Recent Graduate Earns National Military Award

Kimberly Davis, D.N.P. Class of 2019, RN, ACNS-BC, received the Department of Defense 2019 Advancement Toward High Reliability Healthcare Award in Healthcare Quality for the comprehensive behavioral health screening program she developed to promote health awareness among veterans, active-duty service members and their families. Thomas McCaffery, assistant secretary of defense for health affairs, presented the award to Dr. Davis in December 2019 in Washington, D.C. Photo by Eddie Arrossi. Courtesy of the Association of Military Surgeons of the United States.

DNP Executive Administrative Management

By Tracy Hobson Lehmann

Nurses stop Kimberly Davis, D.N.P., RN, ACNS-BC, as she walks through hallways of her workplace, thanking her for helping them potentially save lives. She, in turn, thanks the School of Nursing’s Doctor of Nursing Practice program for giving her the skills and confidence to change how one of the nation’s largest military hospitals treats behavioral health screening within primary care.

Dr. Davis, performance improvement coordinator for the Department of Family and Community Medicine at Brooke Army Medical Center (BAMC) in San Antonio, earned her D.N.P. in the Executive Administrative Management track in 2019. Her doctoral project focused on standardized, comprehensive behavioral health screenings for patients at BAMC’s five primary care clinics.

Those clinics serve veterans, active-duty military members and their families, a total of about 66,000 patients. Now, when a patient comes in for an appointment, the adult screening paperwork includes a questionnaire that screens for depression, anxiety, PTSD and suicidal ideation.

As nurses review responses during vital sign checks, they can begin discussions with patients or flag concerns to providers. A guide, which is provided in each exam room, was created for treating a patient with suicidal or homicidal ideation.

Dr. Davis sought feedback across the board at BAMC, talking with nurses, front-desk personnel, providers, IT staff and clinical workflow analysts to determine best practices for gathering patient information within the narrow window of an office visit, addressing concerns about behavioral health and documenting the information.

“It wasn’t just my project. Everyone at BAMC had to champion the project,” she said. “The strong relationship between UT Health San Antonio and BAMC helped me create a project supported by leadership and always keep the patient as the priority.”

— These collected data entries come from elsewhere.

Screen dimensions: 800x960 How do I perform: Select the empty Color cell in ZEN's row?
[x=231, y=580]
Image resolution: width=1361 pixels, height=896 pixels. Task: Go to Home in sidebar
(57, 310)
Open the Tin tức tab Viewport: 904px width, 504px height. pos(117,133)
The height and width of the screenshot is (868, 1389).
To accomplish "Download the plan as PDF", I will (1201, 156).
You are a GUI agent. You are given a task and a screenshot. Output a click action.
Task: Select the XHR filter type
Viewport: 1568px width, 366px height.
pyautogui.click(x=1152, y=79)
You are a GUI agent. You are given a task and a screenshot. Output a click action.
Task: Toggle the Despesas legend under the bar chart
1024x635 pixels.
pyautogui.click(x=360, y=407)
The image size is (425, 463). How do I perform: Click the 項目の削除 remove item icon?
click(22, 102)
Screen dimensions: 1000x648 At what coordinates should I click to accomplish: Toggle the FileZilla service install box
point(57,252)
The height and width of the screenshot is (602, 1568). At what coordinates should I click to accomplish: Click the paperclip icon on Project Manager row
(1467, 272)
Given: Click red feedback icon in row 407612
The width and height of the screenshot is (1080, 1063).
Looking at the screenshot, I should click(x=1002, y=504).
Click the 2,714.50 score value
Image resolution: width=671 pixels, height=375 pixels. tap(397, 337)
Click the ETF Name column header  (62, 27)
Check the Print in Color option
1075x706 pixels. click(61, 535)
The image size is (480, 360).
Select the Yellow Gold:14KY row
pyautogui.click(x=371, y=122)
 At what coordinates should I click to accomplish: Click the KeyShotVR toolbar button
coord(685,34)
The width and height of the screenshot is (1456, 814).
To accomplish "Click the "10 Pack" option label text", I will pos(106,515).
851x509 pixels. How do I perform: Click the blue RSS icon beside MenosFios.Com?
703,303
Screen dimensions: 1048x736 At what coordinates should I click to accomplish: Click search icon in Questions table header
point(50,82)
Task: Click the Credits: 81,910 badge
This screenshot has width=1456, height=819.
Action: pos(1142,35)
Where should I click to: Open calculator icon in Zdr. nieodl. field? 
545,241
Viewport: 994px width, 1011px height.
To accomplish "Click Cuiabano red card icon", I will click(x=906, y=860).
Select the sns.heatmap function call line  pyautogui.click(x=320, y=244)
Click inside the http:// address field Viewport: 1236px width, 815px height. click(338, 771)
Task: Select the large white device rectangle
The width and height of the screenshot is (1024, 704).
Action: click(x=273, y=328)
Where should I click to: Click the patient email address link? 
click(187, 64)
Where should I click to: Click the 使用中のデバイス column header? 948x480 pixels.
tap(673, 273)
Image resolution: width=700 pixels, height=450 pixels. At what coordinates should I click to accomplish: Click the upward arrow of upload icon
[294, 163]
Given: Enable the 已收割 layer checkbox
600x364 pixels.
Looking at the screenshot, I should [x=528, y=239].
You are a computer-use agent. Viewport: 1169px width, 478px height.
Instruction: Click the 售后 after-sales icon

Dr. Davis began her nursing career in the U.S. Air Force. After eight years on active duty, she transitioned to civilian nursing, and her career changed each time she and her husband, who still serves in the military, moved to a new duty station.

She shifted from pediatrics to nursing administration to trauma, and she earned her M.S.N. from Auburn University and became certified as an adult health clinical nurse specialist.

Along the way, she raised a daughter, who plans to pursue nursing studies in the fall, and a son who is a junior at the U.S. Merchant Marine Academy and plans to join the Air Force.

Back in San Antonio, where her husband plans to retire, Dr. Davis returned to military nursing.
“My position is about quality. Working in quality, and the ability to effectively develop great evidenced-based quality-improvement projects is what sold me on the D.N.P. degree and the Executive Administrative Management track,” she said.

Though she’s already working on her next project—this one about patients with diabetes—her behavioral health effort has the attention of the U.S. Department of Defense (DOD).

She won a DOD 2019 Advancement Toward High Reliability Award in Healthcare Quality, and later this year, she will present a webinar about the initiative to the Defense Health Agency.

“Having my doctorate lends gravity to what I’m saying,” Dr. Davis said. “Hopefully what I built will continue to flourish and continue to save lives.”